Mata Yunan memandangi pancaran mata Farhan yang lembut. Walaupun masih kecil, dia bisa merasakan, pasti Farhan sangat mencintai istrinya.

"Saya ngerti, Om," sahut Yunan tersenyum.

Farhan membungkukkan punggungnya hingga wajah mereka berdua sejajar. "Yunan, apa kamu bersedia jadi anak kami?"

Yunan memandangi mata Farhan dan merasa tenang hanya dengan melihatnya. Usianya memang baru sembilan tahun, tapi selama sembilan tahun hidup di daerah yang biasa disebut orang 'pinggiran', dia sudah bertemu macam-macam orang dengan beragam karakter. Bahkan orang berpakaian resmi dan berdasi, hatinya bisa rusak, tak serapi pakaiannya. Yunan bisa mengenali orang jahat dan baik. Dan orang di hadapannya ini, Farhan, bukan hanya baik. Dia orang yang sangat baik. Setidaknya itu yang dirasakannya sekarang.

Hidup sungguh tidak bisa ditebak. Di suatu hari Yunan sedang menghabiskan kesehariannya bersama Ibunya. Membantu Ibunya mencuci piring, di saat Ibunya sedang sibuk membuat pesanan kue.

Satu kejadian yang paling diingatnya adalah pagi terakhir dia melihat ibu dan bapaknya. Saat itu bapaknya membonceng ibu dengan motor butut mereka satu-satunya. Membawa plastik dan karung berisi kue, seperti biasa. Hari itu seperti hari-hari biasanya. Tak dirasa ada yang janggal, atau yang biasa orang bilang dengan 'pertanda'.

Bapaknya berpesan sebelum mereka berangkat. "Bapak dan Ibu berangkat ya, Nak. Jangan lupa bersihkan rumah, rendam cucian, mandi, salat Dhuha, baca Qur'an."

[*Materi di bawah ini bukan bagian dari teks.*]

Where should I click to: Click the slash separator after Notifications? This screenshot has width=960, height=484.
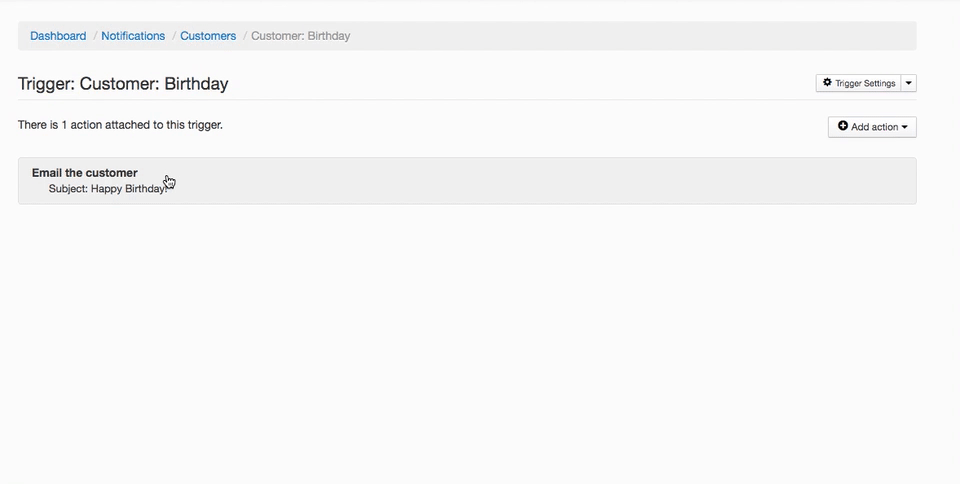tap(174, 36)
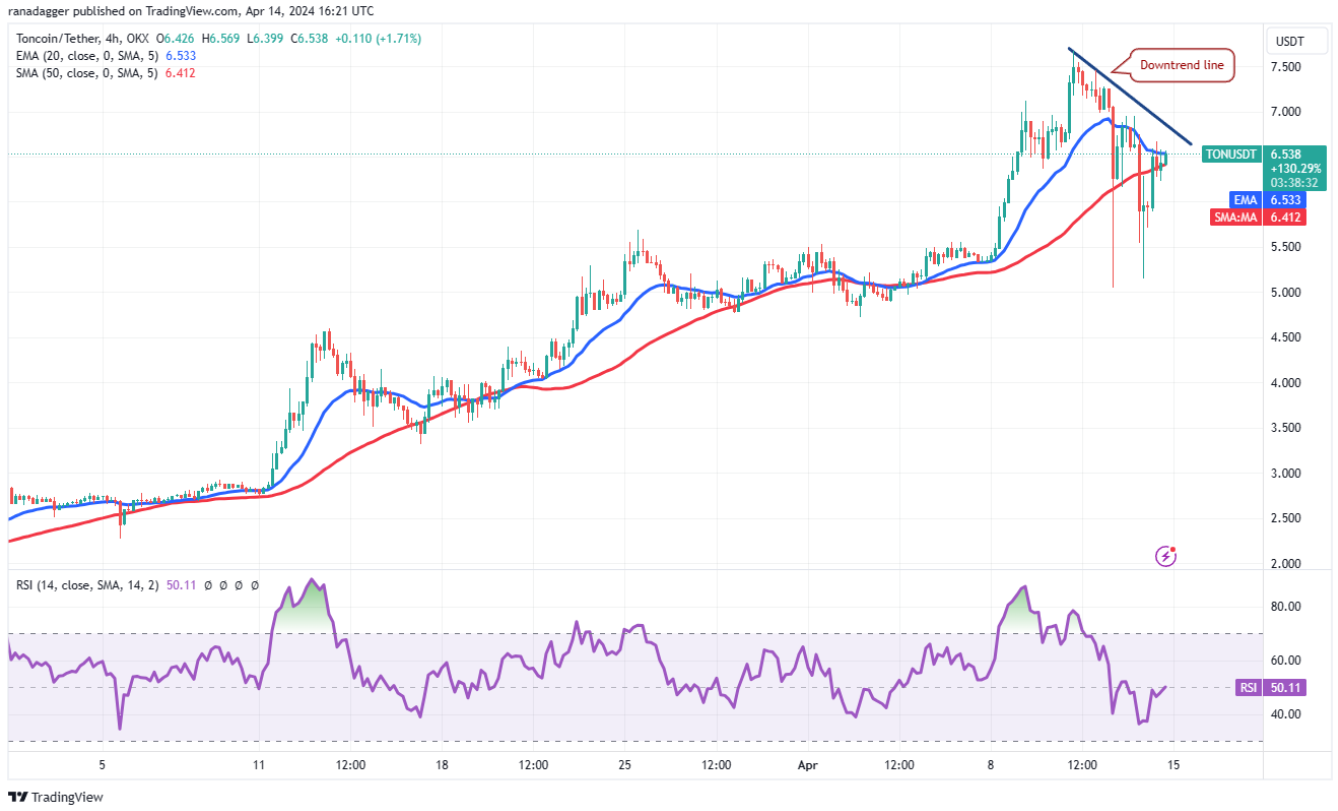Screen dimensions: 1338x811
Task: Click the 25 date on the time axis
Action: pos(624,765)
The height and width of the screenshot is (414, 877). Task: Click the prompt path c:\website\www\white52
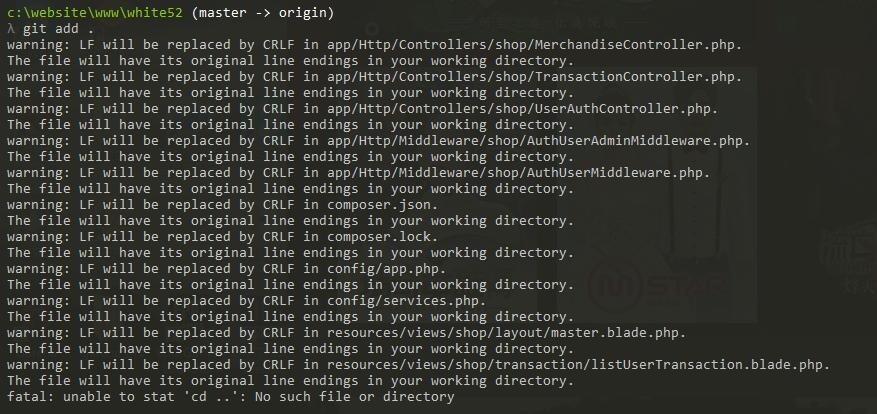tap(95, 12)
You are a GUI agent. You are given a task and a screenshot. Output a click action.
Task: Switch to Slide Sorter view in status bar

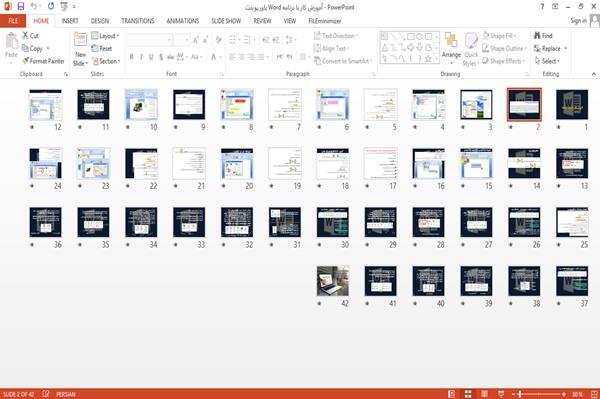tap(468, 394)
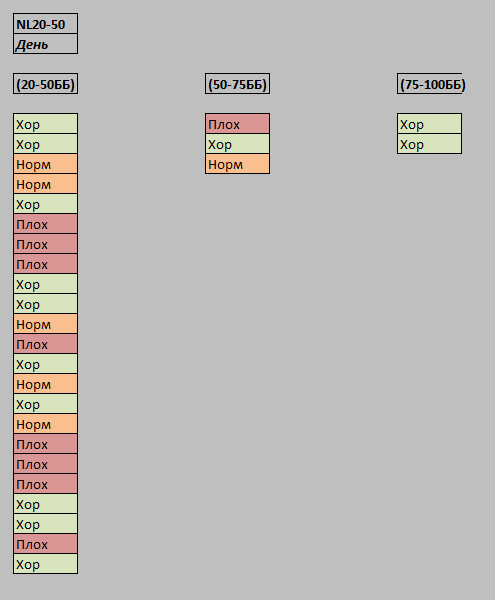This screenshot has height=600, width=495.
Task: Select the NL20-50 header cell
Action: tap(46, 24)
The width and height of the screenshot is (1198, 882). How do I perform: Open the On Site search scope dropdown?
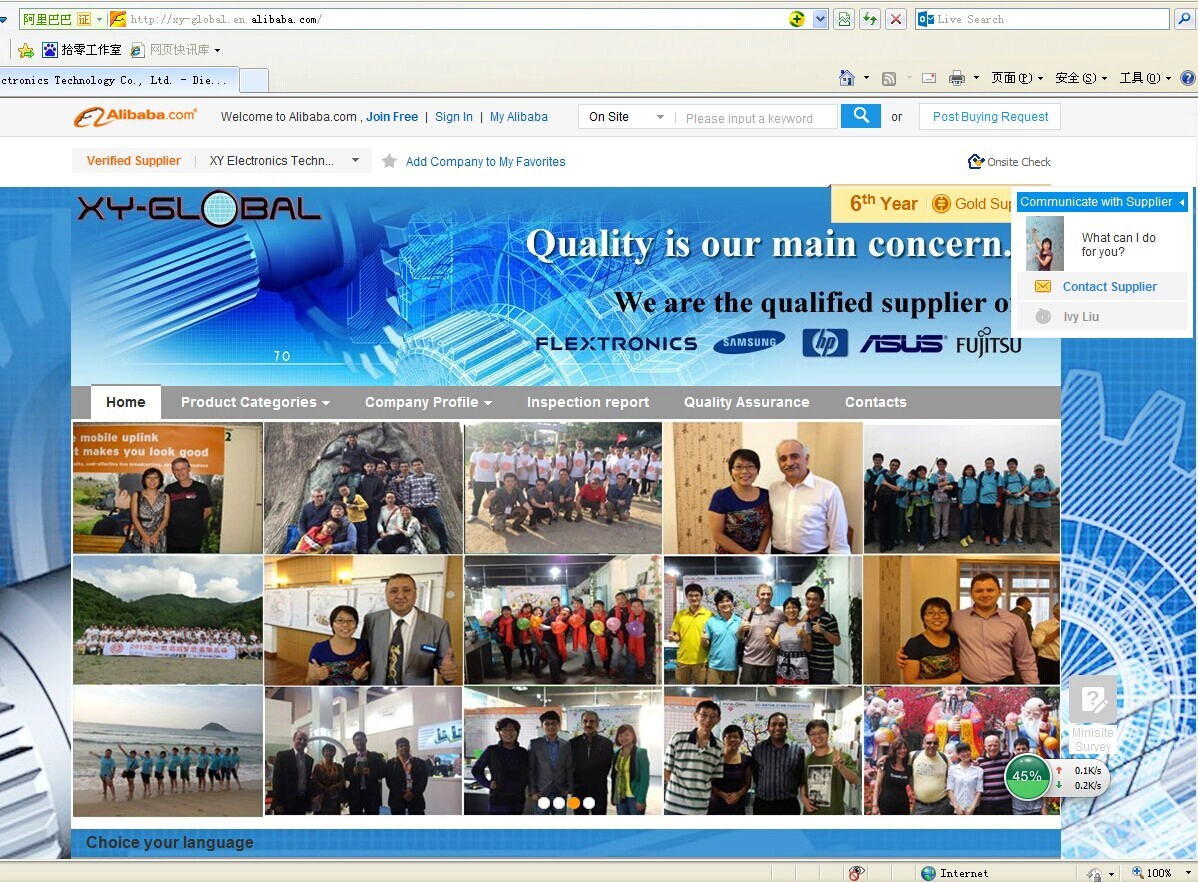pos(627,117)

Yunan mencium punggung tangan keduanya. "Iya Pak, Bu," jawabnya.

Hanya satu kalimat yang kemudian ditambahkan oleh bapaknya. "Setelah salat, do'akan bapak dan ibumu ya, Nak."

Entah kenapa, saat mendengar kalimat itu, Yunan merasa seperti ingin menangis, tapi dia menahan rasa itu, dan melepas kepergian mereka berdua dengan senyuman.

Dan sekarang, mendengar Farhan bertanya seperti itu padanya, tiba-tiba bayangan orang tua kandungnya muncul di pikirannya. Dalam hati Yunan meminta izin pada mereka berdua, dan bayangan mereka berdua tersenyum padanya, seolah mereka rida jika Farhan dan Erika menjadi orang tua angkatnya, melanjutkan tugas orang tua kandungnya dahulu.

Yunan mengangguk. "Iya, Om. Saya mau," jawab Yunan mantap.

Farhan bisa melihat mata Yunan yang berkaca-kaca, tapi bocah tegar ini berusaha menahan dirinya agar tidak menangis. Farhan tersenyum dan memeluk Yunan. "Kalo gitu, mulai sekarang, panggil aku 'Ayah'," kata Farhan.

"Iya, Ayah."

Farhan tersenyum. Hatinya tersentuh. Panggilan 'ayah' pertamanya.